I'm trying to hear you God...can you speak up?

So last night as I was reading this book by Mary Beth Chapman & her talking so much about the signs from God, it got me thinking. Maybe the feelings & thoughts that I’ve had in my head the past two days are really God talking to me about having another baby. It’s so hard to know…I was washing dishes at the sink & thinking about Tanner being over at Caden Messick’s for a play date & thinking how nice it is to get some time to myself or just that if we had a baby that would give me time for one on one with the baby. It made me think that the only way you get “ME TIME” when you have two is if you have two play dates going on at the same time with both kiddos away at others homes.

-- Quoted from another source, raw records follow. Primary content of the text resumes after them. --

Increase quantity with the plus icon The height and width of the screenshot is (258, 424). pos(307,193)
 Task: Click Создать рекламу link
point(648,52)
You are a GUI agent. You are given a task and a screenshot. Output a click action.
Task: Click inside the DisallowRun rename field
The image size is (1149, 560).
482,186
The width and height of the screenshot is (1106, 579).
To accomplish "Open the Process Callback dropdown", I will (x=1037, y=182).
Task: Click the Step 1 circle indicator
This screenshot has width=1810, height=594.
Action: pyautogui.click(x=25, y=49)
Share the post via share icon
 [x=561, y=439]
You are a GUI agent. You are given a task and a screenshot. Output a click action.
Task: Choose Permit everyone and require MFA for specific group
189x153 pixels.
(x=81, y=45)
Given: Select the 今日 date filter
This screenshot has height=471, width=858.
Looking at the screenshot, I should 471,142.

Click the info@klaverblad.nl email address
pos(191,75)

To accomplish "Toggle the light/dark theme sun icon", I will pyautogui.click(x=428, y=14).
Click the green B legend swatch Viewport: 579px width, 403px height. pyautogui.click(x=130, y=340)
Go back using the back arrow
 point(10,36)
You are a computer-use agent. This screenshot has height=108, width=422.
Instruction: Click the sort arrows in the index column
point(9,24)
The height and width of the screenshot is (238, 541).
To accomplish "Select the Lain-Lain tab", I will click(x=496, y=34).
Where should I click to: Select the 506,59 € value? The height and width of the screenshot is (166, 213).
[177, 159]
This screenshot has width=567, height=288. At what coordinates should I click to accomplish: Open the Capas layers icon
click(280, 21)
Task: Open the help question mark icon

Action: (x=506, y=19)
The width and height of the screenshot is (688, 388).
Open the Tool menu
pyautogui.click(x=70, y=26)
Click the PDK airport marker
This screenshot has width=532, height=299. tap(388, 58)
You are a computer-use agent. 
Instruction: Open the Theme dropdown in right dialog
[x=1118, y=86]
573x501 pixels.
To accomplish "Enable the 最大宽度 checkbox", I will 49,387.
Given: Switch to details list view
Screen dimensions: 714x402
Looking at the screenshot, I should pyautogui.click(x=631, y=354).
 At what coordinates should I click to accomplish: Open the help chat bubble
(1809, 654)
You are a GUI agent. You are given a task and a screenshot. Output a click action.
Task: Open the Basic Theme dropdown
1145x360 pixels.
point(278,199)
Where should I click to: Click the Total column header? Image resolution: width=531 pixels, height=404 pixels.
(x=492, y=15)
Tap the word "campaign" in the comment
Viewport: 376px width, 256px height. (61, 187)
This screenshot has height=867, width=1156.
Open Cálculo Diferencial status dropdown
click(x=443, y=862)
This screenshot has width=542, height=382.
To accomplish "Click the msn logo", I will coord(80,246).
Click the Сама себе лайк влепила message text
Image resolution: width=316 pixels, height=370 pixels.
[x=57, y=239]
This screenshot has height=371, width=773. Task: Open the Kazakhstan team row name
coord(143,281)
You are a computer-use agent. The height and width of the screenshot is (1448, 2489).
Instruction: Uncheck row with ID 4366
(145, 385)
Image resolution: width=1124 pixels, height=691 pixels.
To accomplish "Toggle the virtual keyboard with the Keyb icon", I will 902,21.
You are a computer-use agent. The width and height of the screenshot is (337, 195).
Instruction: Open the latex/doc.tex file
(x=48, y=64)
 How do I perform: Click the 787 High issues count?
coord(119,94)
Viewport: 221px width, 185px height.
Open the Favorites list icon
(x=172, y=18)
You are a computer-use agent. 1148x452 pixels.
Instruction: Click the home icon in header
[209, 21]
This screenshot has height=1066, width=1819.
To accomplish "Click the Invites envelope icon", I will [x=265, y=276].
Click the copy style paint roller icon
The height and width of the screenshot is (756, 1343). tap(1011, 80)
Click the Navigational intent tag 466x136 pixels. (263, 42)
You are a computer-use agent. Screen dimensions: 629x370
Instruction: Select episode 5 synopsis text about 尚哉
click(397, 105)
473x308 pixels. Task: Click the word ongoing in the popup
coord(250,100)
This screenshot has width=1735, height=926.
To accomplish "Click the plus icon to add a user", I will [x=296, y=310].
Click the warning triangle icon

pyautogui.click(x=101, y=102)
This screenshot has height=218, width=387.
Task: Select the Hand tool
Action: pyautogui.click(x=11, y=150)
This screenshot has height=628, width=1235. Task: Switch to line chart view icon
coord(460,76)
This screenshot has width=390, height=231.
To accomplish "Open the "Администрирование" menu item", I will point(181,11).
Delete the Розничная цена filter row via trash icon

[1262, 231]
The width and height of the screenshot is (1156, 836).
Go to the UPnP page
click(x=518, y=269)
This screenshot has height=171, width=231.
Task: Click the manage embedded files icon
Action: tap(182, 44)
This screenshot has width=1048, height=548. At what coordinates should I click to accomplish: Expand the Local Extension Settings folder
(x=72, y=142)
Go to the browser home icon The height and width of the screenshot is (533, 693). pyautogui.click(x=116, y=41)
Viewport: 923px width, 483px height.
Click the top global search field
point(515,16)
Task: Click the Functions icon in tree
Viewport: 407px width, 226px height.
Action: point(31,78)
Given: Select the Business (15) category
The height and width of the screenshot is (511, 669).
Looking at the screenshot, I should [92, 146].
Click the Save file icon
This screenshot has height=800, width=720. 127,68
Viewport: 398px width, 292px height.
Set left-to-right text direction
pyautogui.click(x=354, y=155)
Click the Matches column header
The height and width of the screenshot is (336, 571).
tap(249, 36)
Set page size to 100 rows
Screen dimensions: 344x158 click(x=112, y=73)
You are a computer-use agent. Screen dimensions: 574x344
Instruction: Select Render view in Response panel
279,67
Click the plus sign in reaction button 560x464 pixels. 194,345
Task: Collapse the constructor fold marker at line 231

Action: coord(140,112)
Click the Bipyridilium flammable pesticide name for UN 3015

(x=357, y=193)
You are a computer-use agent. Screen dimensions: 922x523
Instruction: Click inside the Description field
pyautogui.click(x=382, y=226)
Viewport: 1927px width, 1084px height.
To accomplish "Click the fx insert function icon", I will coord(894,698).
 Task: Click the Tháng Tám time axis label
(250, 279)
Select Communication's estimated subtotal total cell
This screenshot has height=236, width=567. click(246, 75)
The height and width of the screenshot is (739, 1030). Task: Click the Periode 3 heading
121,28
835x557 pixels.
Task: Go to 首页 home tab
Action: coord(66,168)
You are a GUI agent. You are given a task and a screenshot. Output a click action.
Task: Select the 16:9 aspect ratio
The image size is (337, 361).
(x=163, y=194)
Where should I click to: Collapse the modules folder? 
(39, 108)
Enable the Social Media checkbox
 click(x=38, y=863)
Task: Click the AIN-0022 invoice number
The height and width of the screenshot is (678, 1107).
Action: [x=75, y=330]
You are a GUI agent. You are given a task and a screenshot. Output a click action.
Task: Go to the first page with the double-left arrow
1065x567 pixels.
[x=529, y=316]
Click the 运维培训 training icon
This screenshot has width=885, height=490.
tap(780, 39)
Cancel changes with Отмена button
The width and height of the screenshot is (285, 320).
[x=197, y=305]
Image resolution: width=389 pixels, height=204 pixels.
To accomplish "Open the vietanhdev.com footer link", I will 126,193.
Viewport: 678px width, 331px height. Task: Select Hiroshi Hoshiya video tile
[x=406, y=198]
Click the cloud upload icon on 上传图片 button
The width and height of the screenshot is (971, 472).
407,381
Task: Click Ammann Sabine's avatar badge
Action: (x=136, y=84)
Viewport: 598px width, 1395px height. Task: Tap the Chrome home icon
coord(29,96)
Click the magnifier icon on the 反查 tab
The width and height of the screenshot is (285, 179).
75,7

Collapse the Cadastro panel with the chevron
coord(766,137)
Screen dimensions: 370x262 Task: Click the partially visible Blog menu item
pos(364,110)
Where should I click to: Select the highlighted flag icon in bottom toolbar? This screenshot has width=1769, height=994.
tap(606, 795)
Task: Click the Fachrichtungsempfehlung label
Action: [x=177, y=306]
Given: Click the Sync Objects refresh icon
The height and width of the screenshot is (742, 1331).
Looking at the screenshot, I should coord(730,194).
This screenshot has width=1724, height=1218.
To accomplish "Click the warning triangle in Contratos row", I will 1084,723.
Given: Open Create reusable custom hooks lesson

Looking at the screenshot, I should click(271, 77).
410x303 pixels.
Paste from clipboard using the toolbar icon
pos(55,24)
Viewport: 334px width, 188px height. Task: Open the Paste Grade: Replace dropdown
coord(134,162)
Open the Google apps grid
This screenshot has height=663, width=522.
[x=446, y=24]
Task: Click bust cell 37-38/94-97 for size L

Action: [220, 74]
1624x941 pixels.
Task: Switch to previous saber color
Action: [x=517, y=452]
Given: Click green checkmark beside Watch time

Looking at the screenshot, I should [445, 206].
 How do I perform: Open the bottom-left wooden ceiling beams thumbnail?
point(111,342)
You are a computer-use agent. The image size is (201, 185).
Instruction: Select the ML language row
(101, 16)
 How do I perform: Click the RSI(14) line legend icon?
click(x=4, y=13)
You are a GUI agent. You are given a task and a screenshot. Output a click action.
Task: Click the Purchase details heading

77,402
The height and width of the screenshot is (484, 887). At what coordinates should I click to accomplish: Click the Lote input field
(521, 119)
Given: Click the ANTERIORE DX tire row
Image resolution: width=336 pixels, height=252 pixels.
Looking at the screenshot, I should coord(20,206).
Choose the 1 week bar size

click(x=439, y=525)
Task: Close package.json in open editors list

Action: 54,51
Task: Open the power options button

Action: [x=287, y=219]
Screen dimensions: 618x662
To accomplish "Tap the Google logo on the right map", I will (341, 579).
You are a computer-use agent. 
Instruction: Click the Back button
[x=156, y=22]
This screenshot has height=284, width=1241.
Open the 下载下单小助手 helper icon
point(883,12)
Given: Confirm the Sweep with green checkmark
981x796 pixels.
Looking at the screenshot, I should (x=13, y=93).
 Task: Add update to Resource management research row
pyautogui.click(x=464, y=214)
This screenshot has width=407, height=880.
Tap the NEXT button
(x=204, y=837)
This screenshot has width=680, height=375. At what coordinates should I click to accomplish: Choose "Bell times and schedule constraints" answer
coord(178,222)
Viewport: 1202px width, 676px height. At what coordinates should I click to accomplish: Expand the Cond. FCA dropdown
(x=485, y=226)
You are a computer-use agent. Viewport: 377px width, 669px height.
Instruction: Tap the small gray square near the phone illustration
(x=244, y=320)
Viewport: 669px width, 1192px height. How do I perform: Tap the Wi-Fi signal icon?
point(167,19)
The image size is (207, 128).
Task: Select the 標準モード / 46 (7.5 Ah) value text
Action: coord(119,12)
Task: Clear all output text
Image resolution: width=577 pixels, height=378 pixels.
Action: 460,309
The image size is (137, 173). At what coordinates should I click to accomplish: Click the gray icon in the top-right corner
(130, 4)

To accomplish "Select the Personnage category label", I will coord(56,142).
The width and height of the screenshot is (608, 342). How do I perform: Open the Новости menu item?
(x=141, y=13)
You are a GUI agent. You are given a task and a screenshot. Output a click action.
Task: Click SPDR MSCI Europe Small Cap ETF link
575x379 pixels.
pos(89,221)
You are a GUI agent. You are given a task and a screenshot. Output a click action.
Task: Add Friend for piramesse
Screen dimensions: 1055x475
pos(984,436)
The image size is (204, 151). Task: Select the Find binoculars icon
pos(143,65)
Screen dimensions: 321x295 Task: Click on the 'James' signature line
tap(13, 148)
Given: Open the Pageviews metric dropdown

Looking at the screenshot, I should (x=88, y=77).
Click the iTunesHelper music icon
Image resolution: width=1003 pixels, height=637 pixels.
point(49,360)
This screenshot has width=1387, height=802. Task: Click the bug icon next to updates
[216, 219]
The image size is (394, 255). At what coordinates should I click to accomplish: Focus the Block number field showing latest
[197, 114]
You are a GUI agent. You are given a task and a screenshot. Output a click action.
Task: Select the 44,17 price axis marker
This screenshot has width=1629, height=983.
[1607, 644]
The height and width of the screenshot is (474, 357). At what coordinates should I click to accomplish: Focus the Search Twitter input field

The other thought that I’d had that it made me think of as could that be God talking to me – I was getting ready for work & could feel the frustration with Tanner & trying to get him to stay on track with getting ready for school so we could get out the door on time. I think about him back talking or point blank not listening & then I get so angry/uptight and I was thinking – if I were pregnant would that make the baby all uptight & come out with a different temperament than Tanner had as a baby? I was so calm & relaxed through my pregnancy with Tanner. He was such an easy, happy go lucky baby! Would the 2nd baby be like that if I’m not as calm and relaxed myself? Or you know, that may not have ANYTHING to do with the baby! I just think that kiddo hears everything in the womb! Not that they understand what their hearing…but I think they would have some sense to stressful vs. calm. Who knows…it’s not like we can TALK to a fetus or a newborn! HA!

I've been trying for some time to figure out if we are to have another child or not.  I just kind of decided well, I'm not on the pill & if it's meant to happen it'll happen.  Well, not so according to the Doc.  Different story than where I'm at right now. So...I've decided ultimately it is up to God, not to say I'm not going to see when I'm ovulating & try to make sure we know the days...But I am asking for prayers (have been doing myself for over a year now) that God either puts a calm in me that I'm OK with one or that Chad gets on board wtih me for anotehr.  Neither REALLY have happened 100%.  So, I'm still listening...Maybe as Mary Beth Chapman says you have to SEE.

You need to read this book, she really does have such a great story to tell!